Eisenberg kommt zur Einweihung
Professor Matthias Eisenberg war es auch der am Reformationstag 2010 unter dem Motto „Elstra zieht alle Register“ die Spendenaktion für die Orgel initiierte. Immerhin spielte er schon als Kind auf dem altehrwürdigen Elstraer Tasteninstrument. Und Matthias Eisenberg wird auch zur Einweihung der reparierten Orgel in die Tasten greifen. Das soll am 18. September passieren. Bautzens Superintendent Werner Waltsgott wird den Festgottesdienst halten, freut sich Sabine Göpfert. Tags zuvor wird die Elstraer Mühlen- und Orgelnacht an der Haynmühle – der früheren Wirkungsstätte des Orgel-Erbauers – stattfinden. „Wir sind derzeit straff dabei beide Tage vorzubereiten.“ Schließlich soll die Einweihung des kostbaren barocken Juwels in einem würdigen Rahmen stattfinden.
Tausend Dinge seien da noch zu organisieren: Festschrift, Programm, Einladung, Catering, Bilderchronik – zählen die drei Förderkreis-Frauen auf.
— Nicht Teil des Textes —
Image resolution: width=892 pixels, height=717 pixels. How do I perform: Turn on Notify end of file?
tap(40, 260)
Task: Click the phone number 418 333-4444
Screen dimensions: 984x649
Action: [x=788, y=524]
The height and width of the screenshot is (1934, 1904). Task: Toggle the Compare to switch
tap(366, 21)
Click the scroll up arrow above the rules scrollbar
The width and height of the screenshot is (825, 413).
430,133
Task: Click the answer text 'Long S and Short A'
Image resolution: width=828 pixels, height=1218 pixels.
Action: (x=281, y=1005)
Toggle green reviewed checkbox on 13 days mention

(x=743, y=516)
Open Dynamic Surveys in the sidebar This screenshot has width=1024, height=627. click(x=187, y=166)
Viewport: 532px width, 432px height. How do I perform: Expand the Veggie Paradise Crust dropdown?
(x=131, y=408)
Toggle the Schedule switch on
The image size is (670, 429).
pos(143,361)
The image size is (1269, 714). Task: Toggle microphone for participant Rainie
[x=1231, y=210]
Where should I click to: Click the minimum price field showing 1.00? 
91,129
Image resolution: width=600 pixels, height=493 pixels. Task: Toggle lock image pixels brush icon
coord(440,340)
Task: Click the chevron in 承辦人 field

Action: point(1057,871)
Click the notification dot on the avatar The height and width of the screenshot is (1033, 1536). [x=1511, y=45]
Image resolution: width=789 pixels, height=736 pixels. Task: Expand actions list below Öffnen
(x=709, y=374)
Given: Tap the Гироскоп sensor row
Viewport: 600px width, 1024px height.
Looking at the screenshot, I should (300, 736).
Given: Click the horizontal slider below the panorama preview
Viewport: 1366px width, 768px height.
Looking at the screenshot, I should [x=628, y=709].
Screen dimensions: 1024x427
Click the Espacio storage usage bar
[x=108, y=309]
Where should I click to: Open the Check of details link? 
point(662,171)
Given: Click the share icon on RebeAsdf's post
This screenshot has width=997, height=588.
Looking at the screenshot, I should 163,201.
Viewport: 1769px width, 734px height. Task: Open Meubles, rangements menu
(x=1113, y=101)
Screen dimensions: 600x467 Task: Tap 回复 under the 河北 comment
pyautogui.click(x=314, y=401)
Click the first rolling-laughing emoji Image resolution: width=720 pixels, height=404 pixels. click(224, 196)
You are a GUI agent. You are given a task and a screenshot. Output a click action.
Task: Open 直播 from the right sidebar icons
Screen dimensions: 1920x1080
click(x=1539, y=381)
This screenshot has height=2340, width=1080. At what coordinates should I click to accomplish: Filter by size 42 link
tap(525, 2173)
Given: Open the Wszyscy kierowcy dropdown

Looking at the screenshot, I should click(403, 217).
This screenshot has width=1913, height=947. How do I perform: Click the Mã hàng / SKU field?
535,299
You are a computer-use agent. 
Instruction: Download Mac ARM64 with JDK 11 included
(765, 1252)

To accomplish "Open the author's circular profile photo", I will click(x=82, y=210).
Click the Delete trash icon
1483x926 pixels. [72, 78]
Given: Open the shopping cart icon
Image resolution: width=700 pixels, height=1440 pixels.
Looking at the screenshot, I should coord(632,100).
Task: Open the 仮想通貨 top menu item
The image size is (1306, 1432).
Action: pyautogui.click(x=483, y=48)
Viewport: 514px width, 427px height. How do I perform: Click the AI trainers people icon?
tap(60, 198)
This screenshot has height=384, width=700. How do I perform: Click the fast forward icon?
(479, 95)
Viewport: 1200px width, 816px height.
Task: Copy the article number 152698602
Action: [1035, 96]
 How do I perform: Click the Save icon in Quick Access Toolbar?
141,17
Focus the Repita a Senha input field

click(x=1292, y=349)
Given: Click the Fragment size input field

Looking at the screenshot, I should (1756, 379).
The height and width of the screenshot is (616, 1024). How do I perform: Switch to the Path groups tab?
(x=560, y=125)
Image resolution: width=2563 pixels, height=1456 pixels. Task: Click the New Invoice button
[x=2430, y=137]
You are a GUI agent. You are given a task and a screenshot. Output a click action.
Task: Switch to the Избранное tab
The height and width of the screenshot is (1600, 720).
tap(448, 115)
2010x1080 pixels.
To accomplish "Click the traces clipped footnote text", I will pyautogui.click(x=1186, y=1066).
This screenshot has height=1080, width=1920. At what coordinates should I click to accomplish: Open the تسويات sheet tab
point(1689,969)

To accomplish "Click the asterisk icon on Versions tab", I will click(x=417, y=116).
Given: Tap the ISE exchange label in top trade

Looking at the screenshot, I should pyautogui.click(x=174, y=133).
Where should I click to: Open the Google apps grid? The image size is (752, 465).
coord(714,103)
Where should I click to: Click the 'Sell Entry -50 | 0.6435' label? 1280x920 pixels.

Vieles wollen sie selber machen, um die Kosten möglichst minimal zu halten. Schließlich schlägt schon die Reparatur gewaltig zu Buche. Etwa 260 000 Euro kostet es, die Orgel so sanieren zu lassen, dass der Klang dem Original möglichst nahekommt. Wahrlich kein Pappenstiel. Um dies bezahlen zu können, sammelten die Elstraer in der Vergangenheit unermüdlich Spenden. Benefizkonzerte, Versteigerungen, Feste und vieles mehr wurde organisiert, um Geld in die Kasse zu bekommen. Rund 110 000 Euro kamen inzwischen zusammen. „Spenden werden aber noch immer gebraucht.“
Die Förderkreis-Mitglieder freuen sich jetzt erst einmal, dass die Einweihung in greifbare Nähe rückt. „Die Luft ist langsam raus“, schätzt Sabine Göpfert ein. Das langjährige Projekt habe Kräfte gekostet. Trotzdem sei niemand aus der Truppe abgesprungen. „Wir haben uns gesucht und gefunden“, erklärt Holde Liebau den Zusammenhalt. Die Chemie stimme einfach. Nur so konnten die Orgelfreunde diesen Kraftakt bislang stemmen.